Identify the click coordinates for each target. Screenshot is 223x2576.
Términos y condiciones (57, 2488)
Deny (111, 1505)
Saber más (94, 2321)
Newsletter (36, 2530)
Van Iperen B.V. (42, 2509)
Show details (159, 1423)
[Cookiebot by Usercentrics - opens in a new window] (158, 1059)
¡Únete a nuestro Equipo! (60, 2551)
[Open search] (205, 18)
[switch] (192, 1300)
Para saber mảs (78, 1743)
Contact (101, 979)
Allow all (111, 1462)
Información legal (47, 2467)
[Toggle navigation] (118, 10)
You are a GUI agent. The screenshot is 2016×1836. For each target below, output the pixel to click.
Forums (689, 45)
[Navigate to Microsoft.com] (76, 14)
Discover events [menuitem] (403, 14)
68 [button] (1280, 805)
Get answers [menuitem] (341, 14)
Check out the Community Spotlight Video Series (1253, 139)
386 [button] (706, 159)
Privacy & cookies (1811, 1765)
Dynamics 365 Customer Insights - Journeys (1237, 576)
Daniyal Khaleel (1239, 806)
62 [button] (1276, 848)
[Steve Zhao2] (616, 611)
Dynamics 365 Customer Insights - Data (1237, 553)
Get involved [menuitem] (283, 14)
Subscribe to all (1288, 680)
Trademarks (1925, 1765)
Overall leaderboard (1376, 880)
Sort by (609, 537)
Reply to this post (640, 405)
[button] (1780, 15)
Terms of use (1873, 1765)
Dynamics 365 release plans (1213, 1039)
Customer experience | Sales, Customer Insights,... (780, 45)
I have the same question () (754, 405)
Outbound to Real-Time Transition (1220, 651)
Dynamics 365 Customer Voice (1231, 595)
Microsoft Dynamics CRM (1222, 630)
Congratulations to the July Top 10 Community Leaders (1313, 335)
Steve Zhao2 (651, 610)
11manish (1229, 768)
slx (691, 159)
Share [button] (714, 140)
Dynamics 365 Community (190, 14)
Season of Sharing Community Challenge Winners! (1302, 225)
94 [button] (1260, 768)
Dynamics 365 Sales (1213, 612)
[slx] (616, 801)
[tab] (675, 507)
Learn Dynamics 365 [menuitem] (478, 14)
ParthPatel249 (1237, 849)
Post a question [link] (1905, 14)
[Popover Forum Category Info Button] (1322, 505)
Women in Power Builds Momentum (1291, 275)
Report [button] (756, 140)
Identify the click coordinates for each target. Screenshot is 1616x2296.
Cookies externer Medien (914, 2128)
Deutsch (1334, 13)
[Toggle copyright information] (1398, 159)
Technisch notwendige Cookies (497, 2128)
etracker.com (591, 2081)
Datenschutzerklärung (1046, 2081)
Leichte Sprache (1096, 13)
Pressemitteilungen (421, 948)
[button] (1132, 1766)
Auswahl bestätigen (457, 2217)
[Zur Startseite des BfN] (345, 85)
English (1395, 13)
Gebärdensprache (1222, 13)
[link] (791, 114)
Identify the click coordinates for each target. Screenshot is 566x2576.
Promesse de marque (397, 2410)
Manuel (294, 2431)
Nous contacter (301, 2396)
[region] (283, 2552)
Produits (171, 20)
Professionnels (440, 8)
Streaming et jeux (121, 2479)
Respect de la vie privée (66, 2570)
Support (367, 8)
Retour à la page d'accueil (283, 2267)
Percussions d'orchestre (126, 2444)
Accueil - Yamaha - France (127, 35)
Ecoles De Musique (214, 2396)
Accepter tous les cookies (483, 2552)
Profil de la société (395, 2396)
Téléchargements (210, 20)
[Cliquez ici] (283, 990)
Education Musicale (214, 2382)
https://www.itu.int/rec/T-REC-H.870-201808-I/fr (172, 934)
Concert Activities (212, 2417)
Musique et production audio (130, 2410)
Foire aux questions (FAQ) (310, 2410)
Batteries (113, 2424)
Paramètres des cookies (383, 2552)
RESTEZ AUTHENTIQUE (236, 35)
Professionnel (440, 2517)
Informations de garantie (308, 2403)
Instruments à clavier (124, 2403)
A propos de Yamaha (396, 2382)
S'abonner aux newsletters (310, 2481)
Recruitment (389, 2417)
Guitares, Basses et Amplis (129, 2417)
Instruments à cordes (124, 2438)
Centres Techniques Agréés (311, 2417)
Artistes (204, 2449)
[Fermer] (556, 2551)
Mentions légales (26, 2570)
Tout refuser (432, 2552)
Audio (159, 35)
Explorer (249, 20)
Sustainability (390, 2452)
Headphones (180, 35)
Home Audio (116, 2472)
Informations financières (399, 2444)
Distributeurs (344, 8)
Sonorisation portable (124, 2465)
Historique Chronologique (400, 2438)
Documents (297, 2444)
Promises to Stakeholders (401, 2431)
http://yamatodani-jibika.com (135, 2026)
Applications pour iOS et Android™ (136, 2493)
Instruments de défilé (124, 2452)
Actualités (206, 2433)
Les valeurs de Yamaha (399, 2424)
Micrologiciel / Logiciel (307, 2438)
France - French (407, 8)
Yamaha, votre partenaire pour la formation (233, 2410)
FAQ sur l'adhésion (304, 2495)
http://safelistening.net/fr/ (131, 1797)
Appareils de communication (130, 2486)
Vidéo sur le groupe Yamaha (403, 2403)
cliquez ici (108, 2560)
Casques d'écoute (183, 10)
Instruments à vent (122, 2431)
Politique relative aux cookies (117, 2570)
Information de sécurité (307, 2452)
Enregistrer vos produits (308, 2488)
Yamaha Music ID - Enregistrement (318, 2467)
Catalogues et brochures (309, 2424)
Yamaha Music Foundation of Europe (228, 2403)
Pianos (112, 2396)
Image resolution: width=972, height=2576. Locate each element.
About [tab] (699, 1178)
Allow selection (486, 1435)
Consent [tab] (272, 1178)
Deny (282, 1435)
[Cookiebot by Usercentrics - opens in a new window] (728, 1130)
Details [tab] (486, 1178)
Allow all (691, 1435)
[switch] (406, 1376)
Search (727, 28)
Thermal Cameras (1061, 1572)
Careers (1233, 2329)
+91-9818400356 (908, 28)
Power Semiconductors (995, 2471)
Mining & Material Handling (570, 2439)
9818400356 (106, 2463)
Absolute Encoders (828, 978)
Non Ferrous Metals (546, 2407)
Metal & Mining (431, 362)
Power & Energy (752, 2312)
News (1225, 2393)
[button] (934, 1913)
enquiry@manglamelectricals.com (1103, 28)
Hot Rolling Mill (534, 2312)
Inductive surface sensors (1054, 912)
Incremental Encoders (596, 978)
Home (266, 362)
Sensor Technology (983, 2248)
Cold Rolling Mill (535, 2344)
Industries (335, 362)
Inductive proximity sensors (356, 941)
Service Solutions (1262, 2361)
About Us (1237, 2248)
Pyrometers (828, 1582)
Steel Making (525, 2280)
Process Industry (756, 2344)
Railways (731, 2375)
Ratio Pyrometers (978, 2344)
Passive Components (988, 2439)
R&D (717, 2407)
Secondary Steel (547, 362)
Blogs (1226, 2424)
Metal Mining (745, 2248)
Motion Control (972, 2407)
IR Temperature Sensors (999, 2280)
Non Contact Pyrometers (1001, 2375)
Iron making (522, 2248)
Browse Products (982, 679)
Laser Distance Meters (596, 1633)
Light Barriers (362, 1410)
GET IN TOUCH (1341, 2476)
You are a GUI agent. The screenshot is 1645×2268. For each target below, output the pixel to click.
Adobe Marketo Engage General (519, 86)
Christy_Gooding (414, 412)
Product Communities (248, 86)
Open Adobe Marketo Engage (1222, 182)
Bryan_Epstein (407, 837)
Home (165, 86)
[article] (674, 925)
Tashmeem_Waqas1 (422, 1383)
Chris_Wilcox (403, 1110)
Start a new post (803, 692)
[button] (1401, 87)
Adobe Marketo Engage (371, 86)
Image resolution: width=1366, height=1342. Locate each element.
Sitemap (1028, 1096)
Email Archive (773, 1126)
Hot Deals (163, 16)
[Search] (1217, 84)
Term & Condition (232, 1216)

● ● ● ●

◆ Problem requirements: Check each line above for the word "Insights" and copy the ones that have it.

◆ Task result:
Dynamics 365 Customer Insights - Journeys (1237, 576)
Dynamics 365 Customer Insights - Data (1237, 553)
Customer experience | Sales, Customer Insights,... (780, 45)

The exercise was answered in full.